Identification and characterization of a new mammalian glutaredoxin (thioltransferase), Grx2.

A thiol/disulfide oxidoreductase component of the GSH system, glutaredoxin (Grx), is involved in the reduction of GSH-based mixed disulfides and participates in a variety of cellular redox pathways. A single cytosolic Grx (Grx1) was previously described in mammals. We now report identification and characterization of a second mammalian Grx, designated Grx2. Grx2 exhibited 36% identity with Grx1 and had a disulfide active center containing the Cys-Ser-Tyr-Cys motif. Grx2 was encoded in the genomes of mammals and birds and expressed in a variety of cell types. The gene for human Grx2 consisted of four exons and three introns, spanned 10 kilobase pairs, and localized to chromosome 1q31.2-31.3. The coding sequence was present in all exons, with the first exon encoding a mitochondrial signal peptide. The mitochondrial leader sequence was also present in mouse and rat Grx2 sequences and was shown to direct either Grx2 or green fluorescent protein to mitochondria.
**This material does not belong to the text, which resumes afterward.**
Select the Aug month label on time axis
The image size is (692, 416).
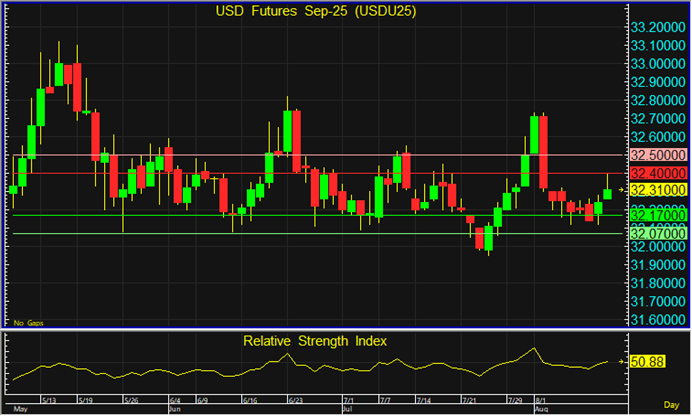pyautogui.click(x=541, y=410)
Alternative splicing forms of mammalian Grx2 mRNAs were identified that differed in sequences upstream of exon 2. To functionally characterize the new protein, human and mouse Grx2 proteins were expressed in Escherichia coli, and the purified proteins were shown to reduce mixed disulfides formed between GSH and S-sulfocysteine, hydroxyethyldisulfide, or cystine. Grx1 and Grx2 were sensitive to inactivation by iodoacetamide and H(2)O(2) and exhibited similar pH dependence of catalytic activity. However, H(2)O(2)-inactivated Grx2 could only be reactivated with 5 mm GSH, whereas Grx1 could also be reactivated with dithiothreitol or thioredoxin/thioredoxin reductase. The Grx2 structural model suggested a common reaction mechanism for this class of proteins. The data provide the first example of a mitochondrial Grx and also indicate the occurrence of a second functional Grx in mammals.